At least 207 people were injured in the attacks, as bombers also struck near a primary school and a vegetable market and appeared to target the convoy of a leading bank official.
Analysts said the apparently coordinated attacks bore the hallmark of well-trained insurgents, who took advantage of the U.S. pullout and the escalating political turmoil between Iraq’s Shiite and Sunni leaders. Mark Toner, a spokesman for the State Department, said the attacks were “linked clearly to this vulnerable period after U.S. forces have withdrawn” and when the Iraqi government “is finding its feet and moving forward.”
Sen. John McCain (R-Ariz.) said that “things are unraveling, tragically,” after what he has criticized as a premature withdrawal of U.S. forces. Interviewed on the CBS “Early Show,” he said: “We won the war, and we’re losing the peace.’’
Most of the attacks — 15 of them — erupted during a two-hour spree that began 6:30 a.m., said officials at the Interior Ministry, who spoke on the condition of anonymity because they were not authorized to make public statements.
No group asserted responsibility for the attacks, which were similar to previous ones carried out by the group al-Qaeda in Iraq. “From their perspective, it could not have been a better moment,” said Joost Hiltermann, deputy program director for the Middle East and North Africa at the International Crisis Group. “In times of political crisis, there are actors out there who want to push sectarian buttons. And I think that has happened.”
At least two more attacks erupted Thursday evening, including a car bomb that injured at least three civilians and explosive charges near houses and shops, according to government officials.
The violence comes just days after the end of U.S. combat operations in Iraq and — in the midst of a governmental emergency — threatens to rip apart the country’s fragile ruling coalition.
Prime Minister Nouri al-Maliki said the bombers will be punished. “I call upon all the religious men, the patriot powers and the tribes to support the security agencies in these very difficult circumstances,” he said in a statement.
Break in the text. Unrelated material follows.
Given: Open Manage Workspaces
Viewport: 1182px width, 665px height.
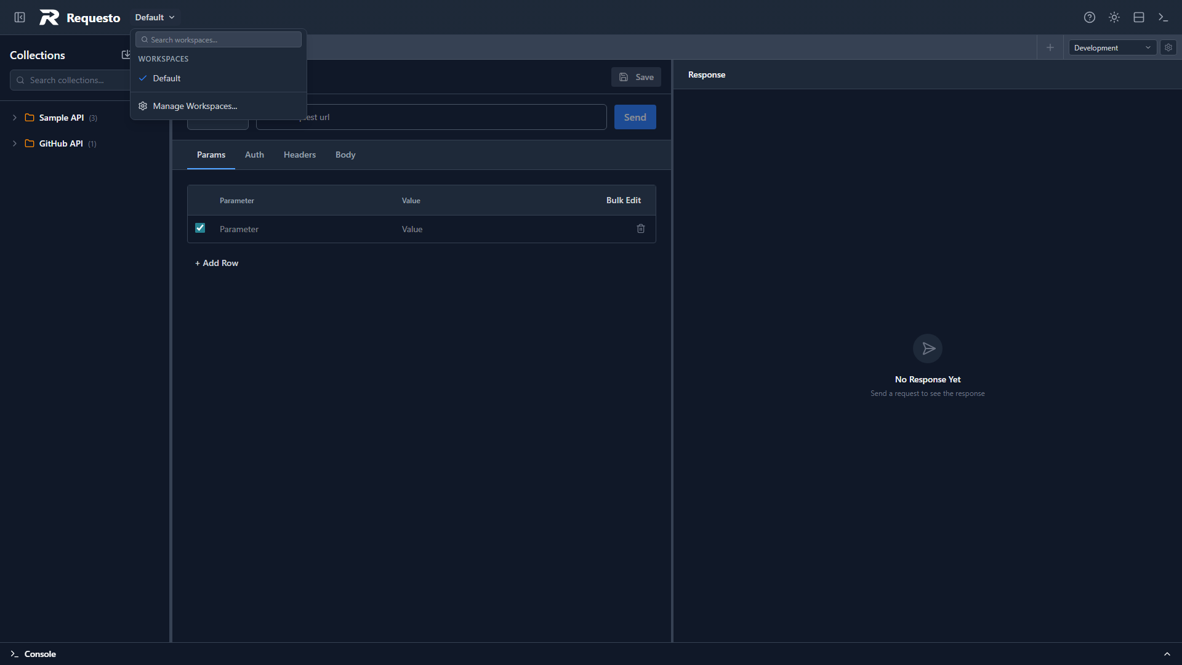Looking at the screenshot, I should (195, 106).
But the bombings put him in a precarious spot. Hiltermann said most Baghdad residents just want to feel safe and receive basic services, such as electricity. In that context, he said, “they don’t really care who is running the country.”
The U.S. Embassy in Baghdad strongly condemned the attacks, saying, “It is especially important during this critical period that Iraq’s political leaders work to resolve differences peacefully, through dialogue, and in accordance with Iraq’s constitution and laws.”